Modernising meat inspection

Andrew RhodesThe Food Standards Agency (FSA) sometimes gets a bad press in Meat Trades Journal and it is often challenging for us, keeping consumers safe and implementing regulations. This is the first blog I’ve written for MTJ and there are many things I could have picked as a topic, but I thought I would start with an important issue that has had a long journey.

Over the years we have probably all said, at one time or another, that the regulations around the inspection of fresh meat need updating. The regulations are not designed for the threats we face today and that needs putting right. That doesn’t mean the whole regime is pointless – far from it; we still need to make sure consumers are presented with clean meat from animals that are fit to become food.  

There has been considerable discussion over the years on how meat inspection should be modernised, to remove the elements that practices, science and technology have made unnecessary, but also to refocus on where the real risks are. The first such control to be modernised is pig inspection and this takes effect from June this year.

A key element to consider when revising all of these controls is that there is good Food Chain Information (FCI) that goes back to farmers. If good Food Business Operator controls are in place and the FCI is good, then we can place more faith in the system. However, this does mean that some of the testing thresholds will change as a result as part of that rebalancing of how controls work.

══════════════════════════════

Aim of the task: In the post on modernizing meat inspection, which control is the first to be modernized?

Excerpted data:
══════════════════════════════

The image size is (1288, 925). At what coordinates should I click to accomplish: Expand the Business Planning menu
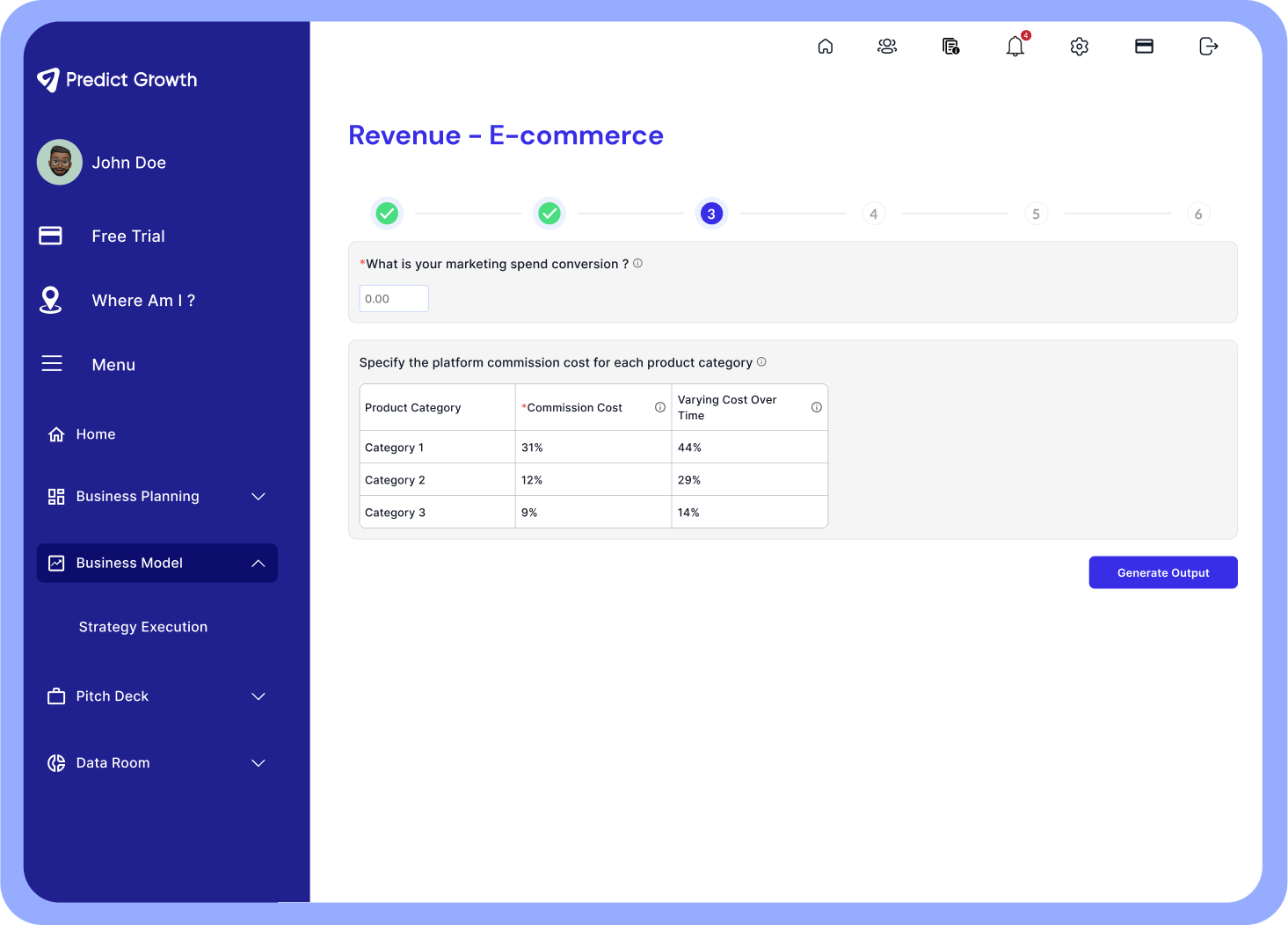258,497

══════════════════════════════

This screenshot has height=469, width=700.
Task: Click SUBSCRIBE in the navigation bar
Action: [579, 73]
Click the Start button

══════════════════════════════

Output for this exercise: Pig inspection, which takes effect from June this year.